== MATERIAL PROVIDED ==

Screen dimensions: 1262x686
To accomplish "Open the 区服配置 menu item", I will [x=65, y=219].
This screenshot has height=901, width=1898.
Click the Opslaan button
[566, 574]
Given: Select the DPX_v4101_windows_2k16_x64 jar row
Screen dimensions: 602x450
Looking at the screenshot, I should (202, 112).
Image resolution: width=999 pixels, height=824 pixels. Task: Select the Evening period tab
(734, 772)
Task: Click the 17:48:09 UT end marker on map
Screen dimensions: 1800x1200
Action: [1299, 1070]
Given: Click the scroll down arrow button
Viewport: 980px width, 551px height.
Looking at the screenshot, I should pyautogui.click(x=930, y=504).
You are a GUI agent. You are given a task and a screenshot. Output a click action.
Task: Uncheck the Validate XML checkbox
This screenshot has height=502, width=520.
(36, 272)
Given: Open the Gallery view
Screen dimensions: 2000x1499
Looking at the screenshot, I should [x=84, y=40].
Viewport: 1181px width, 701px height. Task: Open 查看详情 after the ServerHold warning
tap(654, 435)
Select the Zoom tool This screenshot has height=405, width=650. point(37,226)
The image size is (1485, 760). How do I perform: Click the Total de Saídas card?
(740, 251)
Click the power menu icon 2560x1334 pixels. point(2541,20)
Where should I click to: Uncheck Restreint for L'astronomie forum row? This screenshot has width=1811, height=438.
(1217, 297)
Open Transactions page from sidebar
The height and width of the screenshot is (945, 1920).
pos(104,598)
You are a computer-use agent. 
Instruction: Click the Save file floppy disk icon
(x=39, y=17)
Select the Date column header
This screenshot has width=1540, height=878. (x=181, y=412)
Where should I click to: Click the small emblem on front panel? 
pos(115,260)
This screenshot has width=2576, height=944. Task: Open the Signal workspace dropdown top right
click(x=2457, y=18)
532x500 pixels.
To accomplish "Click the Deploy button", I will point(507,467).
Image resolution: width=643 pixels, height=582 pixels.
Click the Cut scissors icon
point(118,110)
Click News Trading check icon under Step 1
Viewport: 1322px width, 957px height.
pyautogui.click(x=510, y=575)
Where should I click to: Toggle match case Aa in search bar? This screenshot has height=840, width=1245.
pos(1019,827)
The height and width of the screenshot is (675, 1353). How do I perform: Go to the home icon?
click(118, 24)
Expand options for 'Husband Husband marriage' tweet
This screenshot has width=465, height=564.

===

• EXERCISE DIRECTIONS
Please pick out every line of the records that contains the string "menu". Matching is case-sensitive.

• ANSWER TO THIS EXERCISE
To accomplish "Open the 区服配置 menu item", I will [x=65, y=219].
Click the power menu icon 2560x1334 pixels. point(2541,20)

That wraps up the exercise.